Gerver was observing the boy’s class write a poem imagining what it was like to be a turtle the completion of a lesson on empathy. The teacher was excellent, said Gerver, but she was frustrated with Clint because his poem instead voiced concern about war and ecological disaster in the future that would affect turtles and also the rest of the world.
Clint had clearly understood the concept of empathy, said Gerver, but his teacher was “under pressure to produce outcomes.” Much of Clint’s understanding of the world came from outside school through the Internet and social media. “But in school, he was being called a failure because he couldn’t concentrate on one set outcome.”
Gerver, co-founder of the International Curriculum Foundation and former education adviser to Tony Blair, told the general session audience that many educators he’s encountered are passionate and committed to their jobs, but they’ve been trained to deliver systems.
“People had grown to resent the system, because they felt no real sense of empowerment,” Gerver said of the teachers at his former elementary school. “They knew what their students needed, but when they felt they had space to do something, it was taken away by another top down initiative.”
Governments and societies see education as a conveyer belt system, he said. Everyone joins the journey at the same stage. All are expected to be at the same stage, regardless of background, and have to come out at the same stage. Meanwhile, the government is telling you to be more creative.
“It’s like working in a factory that makes lemon meringue pie,” Gerver said. “The pie has to be the same the ingredients are different, like children are different, but you must produce the same lemon meringue pie.”

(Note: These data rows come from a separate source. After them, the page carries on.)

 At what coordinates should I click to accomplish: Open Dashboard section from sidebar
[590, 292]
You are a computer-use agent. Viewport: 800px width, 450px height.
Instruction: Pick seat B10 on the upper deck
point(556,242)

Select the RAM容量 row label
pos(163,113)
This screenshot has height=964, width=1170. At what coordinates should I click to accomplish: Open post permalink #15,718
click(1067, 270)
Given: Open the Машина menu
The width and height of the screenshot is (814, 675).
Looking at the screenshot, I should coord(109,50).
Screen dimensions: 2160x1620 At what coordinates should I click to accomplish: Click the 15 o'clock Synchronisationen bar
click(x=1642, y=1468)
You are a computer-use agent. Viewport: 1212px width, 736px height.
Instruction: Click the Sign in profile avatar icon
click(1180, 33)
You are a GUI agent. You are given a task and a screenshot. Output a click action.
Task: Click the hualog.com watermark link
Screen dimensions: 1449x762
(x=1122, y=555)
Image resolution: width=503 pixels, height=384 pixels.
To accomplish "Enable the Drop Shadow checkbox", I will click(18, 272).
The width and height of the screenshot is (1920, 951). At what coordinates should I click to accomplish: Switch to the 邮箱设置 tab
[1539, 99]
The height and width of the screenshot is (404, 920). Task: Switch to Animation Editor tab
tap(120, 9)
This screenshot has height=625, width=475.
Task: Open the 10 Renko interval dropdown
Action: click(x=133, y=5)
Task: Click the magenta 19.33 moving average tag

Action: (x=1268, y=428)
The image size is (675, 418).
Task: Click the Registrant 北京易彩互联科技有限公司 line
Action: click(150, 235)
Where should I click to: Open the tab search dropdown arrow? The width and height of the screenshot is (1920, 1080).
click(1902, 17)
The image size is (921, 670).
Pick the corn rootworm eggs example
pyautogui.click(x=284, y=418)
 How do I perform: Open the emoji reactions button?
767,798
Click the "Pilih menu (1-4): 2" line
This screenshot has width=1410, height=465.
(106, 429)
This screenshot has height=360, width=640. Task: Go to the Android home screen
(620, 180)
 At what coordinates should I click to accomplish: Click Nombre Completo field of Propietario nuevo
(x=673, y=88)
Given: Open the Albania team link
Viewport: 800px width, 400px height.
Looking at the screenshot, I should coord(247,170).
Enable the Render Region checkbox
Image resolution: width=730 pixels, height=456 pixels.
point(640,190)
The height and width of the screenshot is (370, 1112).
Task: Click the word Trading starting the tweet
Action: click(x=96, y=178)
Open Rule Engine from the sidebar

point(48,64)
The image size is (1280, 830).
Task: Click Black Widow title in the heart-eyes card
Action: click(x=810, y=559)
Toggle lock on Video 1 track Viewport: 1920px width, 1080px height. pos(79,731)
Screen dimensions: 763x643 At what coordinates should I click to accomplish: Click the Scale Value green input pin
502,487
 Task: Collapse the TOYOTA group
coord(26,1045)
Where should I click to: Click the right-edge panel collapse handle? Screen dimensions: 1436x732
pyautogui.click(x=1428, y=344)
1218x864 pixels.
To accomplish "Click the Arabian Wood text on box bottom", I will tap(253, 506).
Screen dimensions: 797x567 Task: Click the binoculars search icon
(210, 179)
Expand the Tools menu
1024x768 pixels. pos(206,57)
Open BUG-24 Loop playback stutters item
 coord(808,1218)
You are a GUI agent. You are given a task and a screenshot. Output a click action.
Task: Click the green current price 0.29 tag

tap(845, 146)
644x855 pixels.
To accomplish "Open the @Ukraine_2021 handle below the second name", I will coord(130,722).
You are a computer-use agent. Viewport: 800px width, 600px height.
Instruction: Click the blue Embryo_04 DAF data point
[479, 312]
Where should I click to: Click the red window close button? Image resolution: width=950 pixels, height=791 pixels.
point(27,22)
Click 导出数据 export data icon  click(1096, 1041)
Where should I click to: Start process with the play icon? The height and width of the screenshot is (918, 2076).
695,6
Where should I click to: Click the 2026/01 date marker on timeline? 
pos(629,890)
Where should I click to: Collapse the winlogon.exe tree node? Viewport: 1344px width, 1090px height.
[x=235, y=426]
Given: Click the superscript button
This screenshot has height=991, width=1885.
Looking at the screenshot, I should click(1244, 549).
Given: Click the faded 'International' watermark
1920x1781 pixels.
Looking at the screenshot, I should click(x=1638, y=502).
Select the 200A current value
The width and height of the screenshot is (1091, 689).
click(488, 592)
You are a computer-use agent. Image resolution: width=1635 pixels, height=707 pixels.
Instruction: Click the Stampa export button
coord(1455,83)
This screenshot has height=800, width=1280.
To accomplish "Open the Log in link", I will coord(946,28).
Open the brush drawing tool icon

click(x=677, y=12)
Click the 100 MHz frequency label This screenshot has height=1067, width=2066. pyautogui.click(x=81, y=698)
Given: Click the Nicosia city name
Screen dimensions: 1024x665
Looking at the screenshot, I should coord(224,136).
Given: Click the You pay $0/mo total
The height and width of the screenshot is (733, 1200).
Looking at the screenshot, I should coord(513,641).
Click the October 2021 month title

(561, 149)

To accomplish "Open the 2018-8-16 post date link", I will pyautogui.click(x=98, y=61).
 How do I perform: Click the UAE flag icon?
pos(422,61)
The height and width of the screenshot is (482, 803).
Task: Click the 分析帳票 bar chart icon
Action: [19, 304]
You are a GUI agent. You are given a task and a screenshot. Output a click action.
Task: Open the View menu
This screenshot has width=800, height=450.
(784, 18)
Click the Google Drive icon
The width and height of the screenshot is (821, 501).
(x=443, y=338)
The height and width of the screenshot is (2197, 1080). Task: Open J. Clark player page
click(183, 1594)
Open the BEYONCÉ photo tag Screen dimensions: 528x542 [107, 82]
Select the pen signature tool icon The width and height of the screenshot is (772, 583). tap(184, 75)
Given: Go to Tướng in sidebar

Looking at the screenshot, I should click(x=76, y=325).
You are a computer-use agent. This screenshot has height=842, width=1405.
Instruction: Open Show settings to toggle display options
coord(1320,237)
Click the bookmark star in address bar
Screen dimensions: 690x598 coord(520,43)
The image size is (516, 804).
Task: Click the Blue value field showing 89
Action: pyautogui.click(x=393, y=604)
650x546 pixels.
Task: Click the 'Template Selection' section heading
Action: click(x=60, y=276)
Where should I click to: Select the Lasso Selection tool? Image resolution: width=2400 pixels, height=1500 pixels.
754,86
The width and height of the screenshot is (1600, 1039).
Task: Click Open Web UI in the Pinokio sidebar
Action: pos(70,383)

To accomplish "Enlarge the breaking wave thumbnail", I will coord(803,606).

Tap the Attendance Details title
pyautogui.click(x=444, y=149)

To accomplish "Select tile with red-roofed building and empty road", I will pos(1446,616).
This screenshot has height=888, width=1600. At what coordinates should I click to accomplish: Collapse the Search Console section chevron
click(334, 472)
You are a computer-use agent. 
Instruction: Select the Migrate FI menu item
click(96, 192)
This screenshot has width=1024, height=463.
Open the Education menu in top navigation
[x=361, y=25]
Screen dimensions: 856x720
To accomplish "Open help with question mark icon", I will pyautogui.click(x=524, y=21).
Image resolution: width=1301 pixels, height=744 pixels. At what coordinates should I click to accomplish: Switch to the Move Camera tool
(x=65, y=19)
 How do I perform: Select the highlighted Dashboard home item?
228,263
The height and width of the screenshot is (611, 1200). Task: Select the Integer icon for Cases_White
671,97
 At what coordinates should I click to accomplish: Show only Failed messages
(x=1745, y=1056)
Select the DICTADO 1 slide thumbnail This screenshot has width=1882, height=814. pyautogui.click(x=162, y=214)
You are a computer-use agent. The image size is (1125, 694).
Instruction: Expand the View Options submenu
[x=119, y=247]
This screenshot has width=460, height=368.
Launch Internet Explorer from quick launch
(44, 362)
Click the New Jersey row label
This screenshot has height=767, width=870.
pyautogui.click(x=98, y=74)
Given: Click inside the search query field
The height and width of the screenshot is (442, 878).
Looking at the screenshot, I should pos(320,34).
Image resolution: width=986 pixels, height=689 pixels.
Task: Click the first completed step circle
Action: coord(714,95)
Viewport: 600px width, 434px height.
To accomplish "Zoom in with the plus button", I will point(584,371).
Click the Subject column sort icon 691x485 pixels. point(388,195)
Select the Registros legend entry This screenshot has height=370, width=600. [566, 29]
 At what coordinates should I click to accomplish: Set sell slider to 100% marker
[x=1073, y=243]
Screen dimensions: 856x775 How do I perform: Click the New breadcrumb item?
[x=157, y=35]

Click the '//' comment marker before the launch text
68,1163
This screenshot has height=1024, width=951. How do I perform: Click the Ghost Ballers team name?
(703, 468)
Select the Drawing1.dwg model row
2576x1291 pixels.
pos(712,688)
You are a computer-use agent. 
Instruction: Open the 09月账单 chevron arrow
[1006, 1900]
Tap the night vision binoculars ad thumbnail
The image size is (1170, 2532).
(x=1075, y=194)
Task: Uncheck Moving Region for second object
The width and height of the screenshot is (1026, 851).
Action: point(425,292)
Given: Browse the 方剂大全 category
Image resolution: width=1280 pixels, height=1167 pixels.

Educators face challenges with using digital media, he said, which is designed around the essence of empowerment, because the education system works against empowerment. “We are working so hard to keep up new technologies just get added to what we do.”
Digital technology can be a tool to boost the creativity of both adults and students, said Gerver, because it allows people to take risks.
How educators perceive risk is important, he said. “The greatest inhibitor is the perception of risk and how we avoid it as we get older. We close down our own possibilities. As we get older, we teach our children that’s the realm they have to live in, too.”
But in a digital world, students are taking risks all the time. When they die in a video game, they just start over, having learned something about the game, too. “You learn nothing new from getting something right,” he said. “You learn from mistakes — realization that you don’t know something.”
Gerver asked the audience: “How can we use technology to turn our children and educators into risk takers?”
NSBA’s Executive Director Anne L. Bryant, who introduced Gerver, welcomed the early morning crowd in Phoenix: “It’s great to see so many school leaders who are interested in learning how technology can help their districts do more with less.”
She continued: “Over the past year, I’ve spoken with many of your colleagues across the country and they have shared their challenges with me. Today’s public educators are expected to raise student achievement, reduce the achievement gap, prepare students for the global economy, and engage their students and communities, all with smaller budgets.”
The conference continues through today.